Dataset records
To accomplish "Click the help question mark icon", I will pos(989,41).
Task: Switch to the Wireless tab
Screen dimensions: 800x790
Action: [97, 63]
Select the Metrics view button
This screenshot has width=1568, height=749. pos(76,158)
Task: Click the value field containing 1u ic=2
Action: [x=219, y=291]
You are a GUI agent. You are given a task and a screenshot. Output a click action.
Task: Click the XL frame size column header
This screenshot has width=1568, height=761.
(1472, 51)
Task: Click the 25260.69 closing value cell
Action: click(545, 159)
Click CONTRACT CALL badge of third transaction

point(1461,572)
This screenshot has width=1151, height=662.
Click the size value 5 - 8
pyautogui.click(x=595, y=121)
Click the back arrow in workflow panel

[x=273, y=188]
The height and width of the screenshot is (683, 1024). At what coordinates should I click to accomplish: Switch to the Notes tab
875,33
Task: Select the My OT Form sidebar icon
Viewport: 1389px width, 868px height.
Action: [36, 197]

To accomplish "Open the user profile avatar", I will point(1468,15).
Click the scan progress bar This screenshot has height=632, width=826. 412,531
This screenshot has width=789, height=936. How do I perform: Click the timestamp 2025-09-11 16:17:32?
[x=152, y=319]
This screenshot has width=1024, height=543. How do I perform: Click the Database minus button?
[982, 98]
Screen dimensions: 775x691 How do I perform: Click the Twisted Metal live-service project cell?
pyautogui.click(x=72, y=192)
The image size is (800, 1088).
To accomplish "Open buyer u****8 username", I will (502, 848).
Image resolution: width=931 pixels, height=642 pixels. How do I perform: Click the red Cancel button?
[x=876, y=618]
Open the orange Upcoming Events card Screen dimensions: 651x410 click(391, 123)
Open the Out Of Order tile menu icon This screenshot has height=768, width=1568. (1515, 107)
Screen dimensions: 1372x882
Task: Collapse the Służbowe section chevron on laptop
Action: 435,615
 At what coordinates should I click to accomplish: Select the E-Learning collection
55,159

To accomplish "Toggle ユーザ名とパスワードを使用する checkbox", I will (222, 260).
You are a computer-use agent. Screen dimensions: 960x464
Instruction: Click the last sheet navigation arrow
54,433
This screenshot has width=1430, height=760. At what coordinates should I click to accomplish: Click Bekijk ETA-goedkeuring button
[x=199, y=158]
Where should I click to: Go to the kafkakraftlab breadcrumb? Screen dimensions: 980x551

● Assignment: Wherever a line in the entries holds "will", copy that line.

● Result of the task:
To accomplish "Click the help question mark icon", I will pos(989,41).
To accomplish "Open the user profile avatar", I will point(1468,15).
To accomplish "Open buyer u****8 username", I will (502, 848).
To accomplish "Toggle ユーザ名とパスワードを使用する checkbox", I will (222, 260).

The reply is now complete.